(Data shown)

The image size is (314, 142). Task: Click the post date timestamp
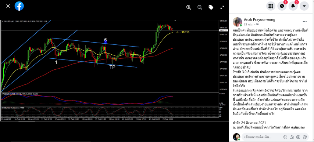pyautogui.click(x=248, y=24)
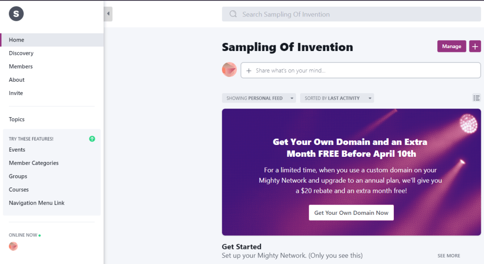This screenshot has height=264, width=484.
Task: Click the Manage button
Action: point(451,46)
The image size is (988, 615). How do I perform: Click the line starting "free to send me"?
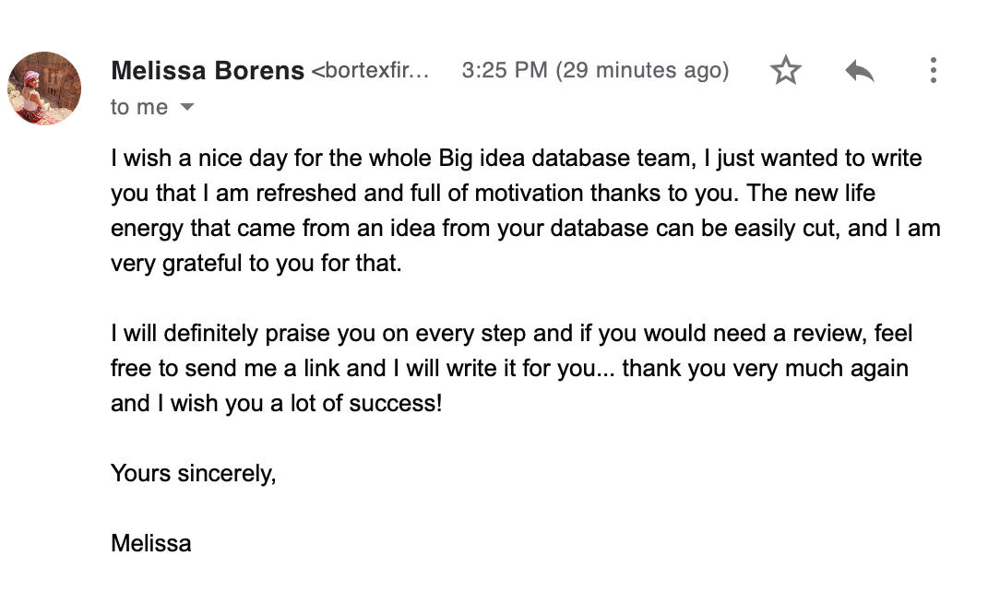point(509,368)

(End Data shown)

Your goal
Please retype the data exactly. The pictures do not go in.

Output for this exercise
The image size is (314, 142). Task: Click the post date timestamp
pyautogui.click(x=248, y=24)
This screenshot has height=264, width=484.
Task: Click the Manage button
Action: point(451,46)
The image size is (988, 615). How do I perform: Click the line starting "free to send me"?
point(509,368)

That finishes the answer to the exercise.